• What is expected: Look below for the line containing "Tap the purple moon 免打扰 icon". Output it and each remaining line of the entries exactly, and nothing else.

Provided data Start Marker

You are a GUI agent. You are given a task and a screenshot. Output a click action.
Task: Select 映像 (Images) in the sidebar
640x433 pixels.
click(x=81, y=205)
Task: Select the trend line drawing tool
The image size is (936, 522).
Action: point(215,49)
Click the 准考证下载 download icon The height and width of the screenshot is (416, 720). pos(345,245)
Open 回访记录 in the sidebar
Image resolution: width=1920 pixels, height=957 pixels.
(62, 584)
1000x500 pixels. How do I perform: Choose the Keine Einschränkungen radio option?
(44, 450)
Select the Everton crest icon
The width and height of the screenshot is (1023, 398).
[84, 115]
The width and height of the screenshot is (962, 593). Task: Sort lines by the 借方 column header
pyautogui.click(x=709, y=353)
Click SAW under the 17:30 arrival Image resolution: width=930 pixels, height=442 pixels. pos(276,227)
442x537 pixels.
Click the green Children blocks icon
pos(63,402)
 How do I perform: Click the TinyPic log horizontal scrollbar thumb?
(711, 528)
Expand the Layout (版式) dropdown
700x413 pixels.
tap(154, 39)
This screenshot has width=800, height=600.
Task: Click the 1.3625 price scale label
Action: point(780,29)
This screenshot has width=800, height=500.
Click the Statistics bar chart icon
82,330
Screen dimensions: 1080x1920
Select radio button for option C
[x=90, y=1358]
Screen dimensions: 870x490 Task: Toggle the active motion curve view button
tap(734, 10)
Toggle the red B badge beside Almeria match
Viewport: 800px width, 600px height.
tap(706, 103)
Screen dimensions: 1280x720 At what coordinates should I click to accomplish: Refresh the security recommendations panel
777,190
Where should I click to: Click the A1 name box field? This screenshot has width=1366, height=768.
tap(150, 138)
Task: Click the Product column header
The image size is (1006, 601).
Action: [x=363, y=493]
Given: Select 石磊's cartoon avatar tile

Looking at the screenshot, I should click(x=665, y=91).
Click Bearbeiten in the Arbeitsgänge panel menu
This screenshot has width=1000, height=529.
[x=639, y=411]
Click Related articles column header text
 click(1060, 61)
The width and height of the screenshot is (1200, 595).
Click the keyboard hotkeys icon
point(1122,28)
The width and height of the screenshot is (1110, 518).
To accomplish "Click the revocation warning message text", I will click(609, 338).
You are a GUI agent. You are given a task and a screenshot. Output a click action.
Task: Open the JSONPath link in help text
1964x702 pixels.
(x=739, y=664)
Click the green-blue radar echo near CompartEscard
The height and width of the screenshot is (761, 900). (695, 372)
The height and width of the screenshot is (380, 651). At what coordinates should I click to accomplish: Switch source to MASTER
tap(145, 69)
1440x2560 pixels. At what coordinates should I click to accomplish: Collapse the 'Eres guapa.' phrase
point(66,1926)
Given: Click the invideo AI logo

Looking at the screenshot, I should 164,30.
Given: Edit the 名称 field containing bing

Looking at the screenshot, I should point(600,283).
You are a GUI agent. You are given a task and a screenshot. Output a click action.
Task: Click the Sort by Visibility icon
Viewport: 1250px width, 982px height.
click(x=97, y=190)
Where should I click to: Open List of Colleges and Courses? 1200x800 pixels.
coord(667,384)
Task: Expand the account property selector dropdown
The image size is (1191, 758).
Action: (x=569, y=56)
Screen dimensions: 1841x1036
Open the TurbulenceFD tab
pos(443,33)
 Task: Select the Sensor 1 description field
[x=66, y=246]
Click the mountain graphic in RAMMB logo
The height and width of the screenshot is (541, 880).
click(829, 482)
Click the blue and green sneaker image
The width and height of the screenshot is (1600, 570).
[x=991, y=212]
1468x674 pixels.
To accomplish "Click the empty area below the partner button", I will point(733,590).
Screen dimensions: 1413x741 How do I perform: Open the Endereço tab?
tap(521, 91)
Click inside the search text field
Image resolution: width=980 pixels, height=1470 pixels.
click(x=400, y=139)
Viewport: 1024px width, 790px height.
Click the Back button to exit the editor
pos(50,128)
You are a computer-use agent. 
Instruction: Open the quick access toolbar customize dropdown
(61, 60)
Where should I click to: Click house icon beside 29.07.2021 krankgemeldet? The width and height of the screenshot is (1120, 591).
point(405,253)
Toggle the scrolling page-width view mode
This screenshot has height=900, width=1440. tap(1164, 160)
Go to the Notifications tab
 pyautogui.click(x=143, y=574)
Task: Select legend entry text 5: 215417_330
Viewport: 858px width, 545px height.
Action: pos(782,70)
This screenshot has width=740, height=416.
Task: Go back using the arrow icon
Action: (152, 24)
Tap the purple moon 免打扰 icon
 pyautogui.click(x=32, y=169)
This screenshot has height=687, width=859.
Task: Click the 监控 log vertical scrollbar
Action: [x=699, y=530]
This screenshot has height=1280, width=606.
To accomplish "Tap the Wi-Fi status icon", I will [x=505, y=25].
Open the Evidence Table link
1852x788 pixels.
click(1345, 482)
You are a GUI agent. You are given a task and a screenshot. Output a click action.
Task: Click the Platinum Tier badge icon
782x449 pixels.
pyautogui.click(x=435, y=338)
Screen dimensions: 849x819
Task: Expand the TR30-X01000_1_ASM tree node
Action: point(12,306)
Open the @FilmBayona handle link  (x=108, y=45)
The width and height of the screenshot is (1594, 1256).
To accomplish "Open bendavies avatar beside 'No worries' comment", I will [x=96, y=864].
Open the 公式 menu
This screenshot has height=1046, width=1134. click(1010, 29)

Provided data End Marker

• Answer space:
Tap the purple moon 免打扰 icon
 pyautogui.click(x=32, y=169)
This screenshot has height=687, width=859.
Task: Click the 监控 log vertical scrollbar
Action: [x=699, y=530]
This screenshot has height=1280, width=606.
To accomplish "Tap the Wi-Fi status icon", I will [x=505, y=25].
Open the Evidence Table link
1852x788 pixels.
click(1345, 482)
You are a GUI agent. You are given a task and a screenshot. Output a click action.
Task: Click the Platinum Tier badge icon
782x449 pixels.
pyautogui.click(x=435, y=338)
Screen dimensions: 849x819
Task: Expand the TR30-X01000_1_ASM tree node
Action: point(12,306)
Open the @FilmBayona handle link  (x=108, y=45)
The width and height of the screenshot is (1594, 1256).
To accomplish "Open bendavies avatar beside 'No worries' comment", I will [x=96, y=864].
Open the 公式 menu
This screenshot has height=1046, width=1134. click(1010, 29)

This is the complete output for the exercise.